One condition to make this strategy work is that the block production follows the rhythm of Celestia so we get the same 14s latency issue.

To solve it, there are 2 possibilities:

  • allow Celestia to have a different block order than the one executed. Block production doesn't await that the block is processed by Celestia.

  • put several blocks in the Celestia blob so the block processing doesn't depend on Celestia blob send.

Use DA to bootstrap fullnode.

The following conception removes Celestia from the critical path and uses the node DB to bootstrap the fullnode by providing saved block until the node reach the tip.

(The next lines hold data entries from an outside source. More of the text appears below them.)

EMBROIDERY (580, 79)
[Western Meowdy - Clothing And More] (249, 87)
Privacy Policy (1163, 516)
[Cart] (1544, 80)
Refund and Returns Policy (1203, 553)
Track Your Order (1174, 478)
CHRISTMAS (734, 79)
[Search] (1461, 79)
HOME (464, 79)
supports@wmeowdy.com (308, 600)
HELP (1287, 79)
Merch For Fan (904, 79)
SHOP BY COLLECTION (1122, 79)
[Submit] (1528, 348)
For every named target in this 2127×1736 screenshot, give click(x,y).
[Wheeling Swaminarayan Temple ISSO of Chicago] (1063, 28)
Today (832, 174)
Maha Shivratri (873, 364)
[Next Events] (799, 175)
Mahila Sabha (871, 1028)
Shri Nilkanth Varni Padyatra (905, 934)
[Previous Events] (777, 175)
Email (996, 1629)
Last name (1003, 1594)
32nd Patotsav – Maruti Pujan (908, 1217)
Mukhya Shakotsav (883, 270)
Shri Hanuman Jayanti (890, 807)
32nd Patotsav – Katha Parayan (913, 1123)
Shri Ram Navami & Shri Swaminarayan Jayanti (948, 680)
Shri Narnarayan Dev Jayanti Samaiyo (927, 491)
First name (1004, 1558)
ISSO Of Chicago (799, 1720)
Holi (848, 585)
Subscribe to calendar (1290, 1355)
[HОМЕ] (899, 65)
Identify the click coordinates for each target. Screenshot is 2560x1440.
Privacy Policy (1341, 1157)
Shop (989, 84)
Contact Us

Another possibility is to use Celestia to bootstrap the node and only save the block temporarily in the node until it is sent to Celestia.

This way to go is compatible with a WAL mechanism to save the block until they are sent.

Actors:

Fullnode: A node that run the RPC and Tx executor. It gets the Tx from the user and executes Block generated by the DA node
DA node: aggregate batch in block, order Tx and propagate the block to Celestia and all connected fullnode.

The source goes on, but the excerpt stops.